Write out the line that contains "Task: Open the browser", then every following line to the end of the records below, with no other lines and no changes.

Data supplied section start

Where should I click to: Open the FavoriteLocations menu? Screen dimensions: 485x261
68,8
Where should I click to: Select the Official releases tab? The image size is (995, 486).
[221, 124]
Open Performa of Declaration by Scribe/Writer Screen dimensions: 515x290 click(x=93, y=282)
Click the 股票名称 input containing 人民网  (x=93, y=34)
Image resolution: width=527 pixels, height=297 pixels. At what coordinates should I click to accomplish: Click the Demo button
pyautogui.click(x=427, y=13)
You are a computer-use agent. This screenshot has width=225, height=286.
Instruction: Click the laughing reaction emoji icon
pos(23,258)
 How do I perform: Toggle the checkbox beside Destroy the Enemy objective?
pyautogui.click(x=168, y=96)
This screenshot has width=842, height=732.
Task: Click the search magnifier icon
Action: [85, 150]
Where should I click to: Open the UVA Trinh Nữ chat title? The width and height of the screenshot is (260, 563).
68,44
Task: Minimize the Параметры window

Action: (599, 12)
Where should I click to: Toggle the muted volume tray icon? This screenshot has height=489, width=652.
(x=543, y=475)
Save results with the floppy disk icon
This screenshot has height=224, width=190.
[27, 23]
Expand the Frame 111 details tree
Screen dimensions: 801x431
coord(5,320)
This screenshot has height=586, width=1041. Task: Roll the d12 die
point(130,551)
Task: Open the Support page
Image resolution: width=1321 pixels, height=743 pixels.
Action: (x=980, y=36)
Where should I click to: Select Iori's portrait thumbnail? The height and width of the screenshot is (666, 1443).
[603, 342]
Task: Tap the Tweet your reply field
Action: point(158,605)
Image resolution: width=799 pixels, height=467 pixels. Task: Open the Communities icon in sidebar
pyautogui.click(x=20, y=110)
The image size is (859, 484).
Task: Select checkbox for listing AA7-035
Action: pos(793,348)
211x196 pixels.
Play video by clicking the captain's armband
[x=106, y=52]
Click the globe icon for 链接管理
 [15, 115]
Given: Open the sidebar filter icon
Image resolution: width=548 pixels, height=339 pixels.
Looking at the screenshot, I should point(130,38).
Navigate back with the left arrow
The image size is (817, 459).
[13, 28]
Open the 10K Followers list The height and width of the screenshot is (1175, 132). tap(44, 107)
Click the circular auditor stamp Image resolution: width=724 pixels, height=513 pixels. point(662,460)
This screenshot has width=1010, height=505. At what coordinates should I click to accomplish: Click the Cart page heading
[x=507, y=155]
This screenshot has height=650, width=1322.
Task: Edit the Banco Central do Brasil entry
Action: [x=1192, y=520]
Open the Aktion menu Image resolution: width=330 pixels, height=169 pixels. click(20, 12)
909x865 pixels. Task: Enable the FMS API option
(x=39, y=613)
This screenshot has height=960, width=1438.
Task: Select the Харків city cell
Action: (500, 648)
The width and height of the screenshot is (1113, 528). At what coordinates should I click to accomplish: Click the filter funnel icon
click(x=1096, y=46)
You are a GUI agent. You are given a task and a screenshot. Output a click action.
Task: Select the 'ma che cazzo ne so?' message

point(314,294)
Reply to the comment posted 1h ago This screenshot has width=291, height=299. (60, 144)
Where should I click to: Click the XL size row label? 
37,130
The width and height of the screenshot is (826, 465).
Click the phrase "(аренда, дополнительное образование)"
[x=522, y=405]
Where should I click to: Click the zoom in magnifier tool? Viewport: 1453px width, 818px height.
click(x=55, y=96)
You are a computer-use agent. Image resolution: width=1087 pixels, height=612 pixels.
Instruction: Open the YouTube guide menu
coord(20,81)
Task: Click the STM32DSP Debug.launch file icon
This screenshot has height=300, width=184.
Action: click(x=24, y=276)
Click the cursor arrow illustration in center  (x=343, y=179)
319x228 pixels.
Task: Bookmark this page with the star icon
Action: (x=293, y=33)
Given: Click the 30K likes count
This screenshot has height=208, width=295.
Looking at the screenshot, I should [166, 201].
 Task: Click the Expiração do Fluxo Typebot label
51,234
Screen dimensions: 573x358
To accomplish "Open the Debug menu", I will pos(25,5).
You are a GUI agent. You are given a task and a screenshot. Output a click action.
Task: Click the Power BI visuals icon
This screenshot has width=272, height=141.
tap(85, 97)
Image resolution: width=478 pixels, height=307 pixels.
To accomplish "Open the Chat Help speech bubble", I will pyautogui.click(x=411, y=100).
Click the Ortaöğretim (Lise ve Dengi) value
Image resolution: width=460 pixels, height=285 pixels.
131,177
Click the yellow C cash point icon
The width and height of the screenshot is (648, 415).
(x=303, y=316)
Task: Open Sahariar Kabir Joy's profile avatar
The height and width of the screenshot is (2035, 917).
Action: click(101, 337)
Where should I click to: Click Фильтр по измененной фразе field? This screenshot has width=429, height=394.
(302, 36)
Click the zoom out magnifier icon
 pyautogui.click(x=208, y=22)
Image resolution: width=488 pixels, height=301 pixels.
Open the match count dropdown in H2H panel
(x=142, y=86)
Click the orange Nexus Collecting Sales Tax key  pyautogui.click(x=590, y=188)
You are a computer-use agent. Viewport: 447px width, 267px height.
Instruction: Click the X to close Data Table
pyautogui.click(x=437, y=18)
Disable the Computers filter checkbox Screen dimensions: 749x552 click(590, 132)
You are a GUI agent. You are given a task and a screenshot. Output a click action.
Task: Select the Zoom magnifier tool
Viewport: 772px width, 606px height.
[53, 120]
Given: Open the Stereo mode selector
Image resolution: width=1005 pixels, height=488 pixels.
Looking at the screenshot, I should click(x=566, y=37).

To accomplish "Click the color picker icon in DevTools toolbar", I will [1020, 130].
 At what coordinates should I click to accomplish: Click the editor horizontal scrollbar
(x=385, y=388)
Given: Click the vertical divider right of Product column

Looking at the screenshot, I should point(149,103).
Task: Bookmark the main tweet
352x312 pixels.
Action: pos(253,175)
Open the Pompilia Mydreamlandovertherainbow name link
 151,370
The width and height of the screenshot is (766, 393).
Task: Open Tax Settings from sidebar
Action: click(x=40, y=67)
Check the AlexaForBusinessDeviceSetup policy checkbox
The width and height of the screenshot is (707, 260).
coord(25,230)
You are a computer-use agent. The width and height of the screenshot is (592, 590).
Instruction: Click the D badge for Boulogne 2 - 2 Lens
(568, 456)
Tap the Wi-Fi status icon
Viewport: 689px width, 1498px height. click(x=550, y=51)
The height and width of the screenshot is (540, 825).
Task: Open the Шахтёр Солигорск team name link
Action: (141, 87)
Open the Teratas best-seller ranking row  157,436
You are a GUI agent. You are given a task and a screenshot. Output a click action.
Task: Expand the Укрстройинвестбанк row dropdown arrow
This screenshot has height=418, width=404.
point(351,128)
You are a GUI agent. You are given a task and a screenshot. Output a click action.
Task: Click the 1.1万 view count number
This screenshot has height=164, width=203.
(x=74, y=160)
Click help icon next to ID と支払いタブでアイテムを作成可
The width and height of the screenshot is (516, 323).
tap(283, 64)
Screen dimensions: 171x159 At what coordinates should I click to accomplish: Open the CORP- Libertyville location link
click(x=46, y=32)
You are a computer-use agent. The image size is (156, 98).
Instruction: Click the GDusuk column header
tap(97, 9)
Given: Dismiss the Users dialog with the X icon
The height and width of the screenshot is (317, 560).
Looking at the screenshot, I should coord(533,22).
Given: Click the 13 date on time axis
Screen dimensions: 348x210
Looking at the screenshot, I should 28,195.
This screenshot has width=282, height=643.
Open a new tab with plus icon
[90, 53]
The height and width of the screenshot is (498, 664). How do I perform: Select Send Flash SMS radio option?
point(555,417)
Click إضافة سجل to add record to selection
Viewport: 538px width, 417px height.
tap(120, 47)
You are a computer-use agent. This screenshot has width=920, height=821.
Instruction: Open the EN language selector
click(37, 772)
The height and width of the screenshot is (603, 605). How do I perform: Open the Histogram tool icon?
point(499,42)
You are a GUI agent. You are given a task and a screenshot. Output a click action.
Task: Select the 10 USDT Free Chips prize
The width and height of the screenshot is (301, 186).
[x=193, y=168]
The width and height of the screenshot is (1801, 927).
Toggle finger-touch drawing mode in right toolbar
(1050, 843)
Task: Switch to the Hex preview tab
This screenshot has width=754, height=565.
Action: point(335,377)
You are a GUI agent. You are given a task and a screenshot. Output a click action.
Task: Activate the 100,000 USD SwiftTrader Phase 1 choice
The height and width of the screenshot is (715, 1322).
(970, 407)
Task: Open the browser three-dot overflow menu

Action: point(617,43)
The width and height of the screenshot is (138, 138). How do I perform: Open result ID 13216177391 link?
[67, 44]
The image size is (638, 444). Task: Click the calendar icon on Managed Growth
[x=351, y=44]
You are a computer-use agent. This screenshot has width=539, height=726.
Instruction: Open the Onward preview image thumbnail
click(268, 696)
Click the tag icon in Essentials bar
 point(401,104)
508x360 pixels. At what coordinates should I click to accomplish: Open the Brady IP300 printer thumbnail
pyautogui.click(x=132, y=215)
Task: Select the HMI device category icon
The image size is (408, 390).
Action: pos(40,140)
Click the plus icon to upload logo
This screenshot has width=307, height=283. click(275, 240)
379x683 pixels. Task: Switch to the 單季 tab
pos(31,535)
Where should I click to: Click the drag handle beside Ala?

Data supplied section end

-- Answer below --
Task: Open the browser three-dot overflow menu

Action: point(617,43)
The width and height of the screenshot is (138, 138). How do I perform: Open result ID 13216177391 link?
[67, 44]
The image size is (638, 444). Task: Click the calendar icon on Managed Growth
[x=351, y=44]
You are a computer-use agent. This screenshot has width=539, height=726.
Instruction: Open the Onward preview image thumbnail
click(268, 696)
Click the tag icon in Essentials bar
 point(401,104)
508x360 pixels. At what coordinates should I click to accomplish: Open the Brady IP300 printer thumbnail
pyautogui.click(x=132, y=215)
Task: Select the HMI device category icon
The image size is (408, 390).
Action: pos(40,140)
Click the plus icon to upload logo
This screenshot has width=307, height=283. click(275, 240)
379x683 pixels. Task: Switch to the 單季 tab
pos(31,535)
Where should I click to: Click the drag handle beside Ala?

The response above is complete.